Germany Regional CPI Data on Tap: What to Expect From Today's Inflation Readings

May 29, 2026 Updated May 29, 2026 Read time3 min read Charles Toron
Germany Regional CPI Data on Tap: What to Expect From Today's Inflation Readings

Inflation in Germany accelerated in April, driven largely by higher energy prices, pushing headline figures close to the 3% mark. A similar reading is expected for May.

Following the initial surge seen in earlier months, there is unlikely to be a significant jump between April and May. That expectation is also reflected in the monthly figure, where the consensus estimate stands at just +0.1%.

On an annual basis, headline inflation is forecast to hold steady at 2.9% — roughly in line with April's reading. Should it cross the 3% threshold, that would mark the highest level since December 2023.

One area of relative comfort is core inflation, which has remained contained. Core annual prices eased to 2.3% in April, down from 2.5% in March.

However, as the ongoing conflict continues and the summer months approach, energy price pressures are expected to spill over more prominently into other sectors.

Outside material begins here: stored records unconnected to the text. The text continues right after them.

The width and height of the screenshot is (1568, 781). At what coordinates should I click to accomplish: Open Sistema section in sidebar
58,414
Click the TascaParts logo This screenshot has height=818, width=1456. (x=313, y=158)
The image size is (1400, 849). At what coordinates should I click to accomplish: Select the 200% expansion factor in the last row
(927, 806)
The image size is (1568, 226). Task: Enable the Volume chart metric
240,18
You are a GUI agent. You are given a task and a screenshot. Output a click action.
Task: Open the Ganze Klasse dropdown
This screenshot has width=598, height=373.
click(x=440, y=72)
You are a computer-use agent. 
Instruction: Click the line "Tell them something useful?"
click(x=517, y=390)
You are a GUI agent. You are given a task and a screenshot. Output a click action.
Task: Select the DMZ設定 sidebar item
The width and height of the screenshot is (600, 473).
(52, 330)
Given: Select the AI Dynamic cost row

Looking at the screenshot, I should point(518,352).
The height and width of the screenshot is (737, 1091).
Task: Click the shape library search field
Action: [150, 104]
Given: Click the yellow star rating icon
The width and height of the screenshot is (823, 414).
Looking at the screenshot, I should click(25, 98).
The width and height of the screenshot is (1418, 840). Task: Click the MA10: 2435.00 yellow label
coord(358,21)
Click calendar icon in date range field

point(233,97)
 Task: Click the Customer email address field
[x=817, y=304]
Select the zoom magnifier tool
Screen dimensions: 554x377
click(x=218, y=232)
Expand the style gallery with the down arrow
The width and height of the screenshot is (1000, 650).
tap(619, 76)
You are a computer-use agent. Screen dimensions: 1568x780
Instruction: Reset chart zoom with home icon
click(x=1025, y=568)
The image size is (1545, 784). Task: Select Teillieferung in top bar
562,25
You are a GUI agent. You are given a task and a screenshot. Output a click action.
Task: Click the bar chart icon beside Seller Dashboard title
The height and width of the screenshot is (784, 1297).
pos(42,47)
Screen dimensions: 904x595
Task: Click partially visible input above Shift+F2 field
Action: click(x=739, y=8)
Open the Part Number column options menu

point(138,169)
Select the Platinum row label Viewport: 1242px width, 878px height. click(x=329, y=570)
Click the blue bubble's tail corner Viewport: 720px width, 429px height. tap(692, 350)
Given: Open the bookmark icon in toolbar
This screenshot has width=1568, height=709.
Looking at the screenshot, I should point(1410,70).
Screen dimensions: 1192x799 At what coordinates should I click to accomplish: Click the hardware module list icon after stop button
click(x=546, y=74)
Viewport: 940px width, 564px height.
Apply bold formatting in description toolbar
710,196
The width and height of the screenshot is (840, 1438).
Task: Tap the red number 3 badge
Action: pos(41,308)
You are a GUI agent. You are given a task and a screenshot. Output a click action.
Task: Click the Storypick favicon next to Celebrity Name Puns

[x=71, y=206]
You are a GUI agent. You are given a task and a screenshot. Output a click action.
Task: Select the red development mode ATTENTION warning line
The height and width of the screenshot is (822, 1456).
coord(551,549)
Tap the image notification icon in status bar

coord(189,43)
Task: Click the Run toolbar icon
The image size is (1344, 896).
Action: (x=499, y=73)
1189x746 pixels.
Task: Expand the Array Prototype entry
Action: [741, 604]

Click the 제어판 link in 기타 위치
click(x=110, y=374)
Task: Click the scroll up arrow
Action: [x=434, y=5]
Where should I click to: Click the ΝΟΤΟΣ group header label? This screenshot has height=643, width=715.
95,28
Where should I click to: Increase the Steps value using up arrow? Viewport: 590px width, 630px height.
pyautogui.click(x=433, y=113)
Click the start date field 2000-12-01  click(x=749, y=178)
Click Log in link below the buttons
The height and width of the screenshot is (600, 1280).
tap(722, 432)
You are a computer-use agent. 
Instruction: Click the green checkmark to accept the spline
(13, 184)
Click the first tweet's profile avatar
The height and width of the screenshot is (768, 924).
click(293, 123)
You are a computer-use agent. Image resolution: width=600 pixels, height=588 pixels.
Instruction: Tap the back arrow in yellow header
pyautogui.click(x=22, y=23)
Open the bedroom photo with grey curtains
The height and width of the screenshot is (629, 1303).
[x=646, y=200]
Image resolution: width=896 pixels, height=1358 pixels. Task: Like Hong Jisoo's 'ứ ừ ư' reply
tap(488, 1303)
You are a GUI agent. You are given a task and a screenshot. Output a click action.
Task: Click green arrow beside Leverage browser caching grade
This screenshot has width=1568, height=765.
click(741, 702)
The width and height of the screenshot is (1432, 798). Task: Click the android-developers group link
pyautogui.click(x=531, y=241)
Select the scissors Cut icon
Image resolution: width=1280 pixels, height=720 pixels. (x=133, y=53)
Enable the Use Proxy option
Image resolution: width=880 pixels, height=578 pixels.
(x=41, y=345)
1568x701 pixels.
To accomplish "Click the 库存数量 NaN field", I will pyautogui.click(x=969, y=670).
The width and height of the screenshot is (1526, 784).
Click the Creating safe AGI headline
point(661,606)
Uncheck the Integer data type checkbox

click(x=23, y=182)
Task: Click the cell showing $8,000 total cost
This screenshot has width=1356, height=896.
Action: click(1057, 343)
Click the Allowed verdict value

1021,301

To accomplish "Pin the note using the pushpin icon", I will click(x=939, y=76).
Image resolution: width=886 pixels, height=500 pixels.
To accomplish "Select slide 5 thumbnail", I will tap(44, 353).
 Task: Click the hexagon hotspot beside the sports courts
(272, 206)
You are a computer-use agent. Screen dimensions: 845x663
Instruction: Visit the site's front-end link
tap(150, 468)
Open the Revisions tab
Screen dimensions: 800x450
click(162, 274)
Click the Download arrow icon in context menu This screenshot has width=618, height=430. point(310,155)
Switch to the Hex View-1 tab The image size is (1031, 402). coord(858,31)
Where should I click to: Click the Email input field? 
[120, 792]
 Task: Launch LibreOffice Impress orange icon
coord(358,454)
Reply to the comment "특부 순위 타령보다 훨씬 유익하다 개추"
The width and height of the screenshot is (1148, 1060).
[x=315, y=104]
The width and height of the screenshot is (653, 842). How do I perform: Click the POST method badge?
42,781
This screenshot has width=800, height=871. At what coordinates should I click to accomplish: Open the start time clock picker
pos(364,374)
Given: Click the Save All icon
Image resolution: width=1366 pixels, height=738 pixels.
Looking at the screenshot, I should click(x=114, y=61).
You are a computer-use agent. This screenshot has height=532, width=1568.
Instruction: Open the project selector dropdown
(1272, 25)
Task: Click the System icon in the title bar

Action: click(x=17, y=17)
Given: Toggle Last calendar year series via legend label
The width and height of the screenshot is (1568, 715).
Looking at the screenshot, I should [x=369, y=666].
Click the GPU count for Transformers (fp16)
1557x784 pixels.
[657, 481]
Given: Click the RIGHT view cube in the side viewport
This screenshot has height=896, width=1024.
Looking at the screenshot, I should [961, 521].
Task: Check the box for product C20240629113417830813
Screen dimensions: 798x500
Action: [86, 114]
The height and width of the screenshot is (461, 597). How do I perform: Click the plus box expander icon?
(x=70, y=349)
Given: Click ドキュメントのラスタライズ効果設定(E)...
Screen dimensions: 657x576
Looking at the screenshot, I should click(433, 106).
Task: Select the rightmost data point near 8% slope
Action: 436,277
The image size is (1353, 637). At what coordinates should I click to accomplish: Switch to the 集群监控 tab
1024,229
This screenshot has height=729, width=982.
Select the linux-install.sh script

If those pressures become more entrenched, core prices could show a more pronounced increase heading into Q3 or later in the year.

The schedule for today's regional and national CPI releases is as follows:

  • 0800 GMT — North Rhine Westphalia

  • 0800 GMT — Hesse

  • 0800 GMT — Bavaria

  • 0800 GMT — Baden Wuerttemberg

  • 0800 GMT — Saxony

  • 1200 GMT — Germany national preliminary figures

Note that releases do not always adhere strictly to the listed times and may come in slightly earlier or later than scheduled.

Why it matters

  • Germany's national CPI figure is a preliminary release, meaning it feeds directly into the eurozone-wide inflation estimate published shortly after — giving it outsized weight for ECB policy watchers.

  • Regional state readings released at 0800 GMT serve as early indicators for the national figure, since Germany aggregates state-level data; traders and analysts typically use the first regional prints to adjust their forecasts before the 1200 GMT national release.

  • A breach of the 3% threshold would be the highest reading since December 2023, which could shift the narrative around the pace of any further ECB rate adjustments.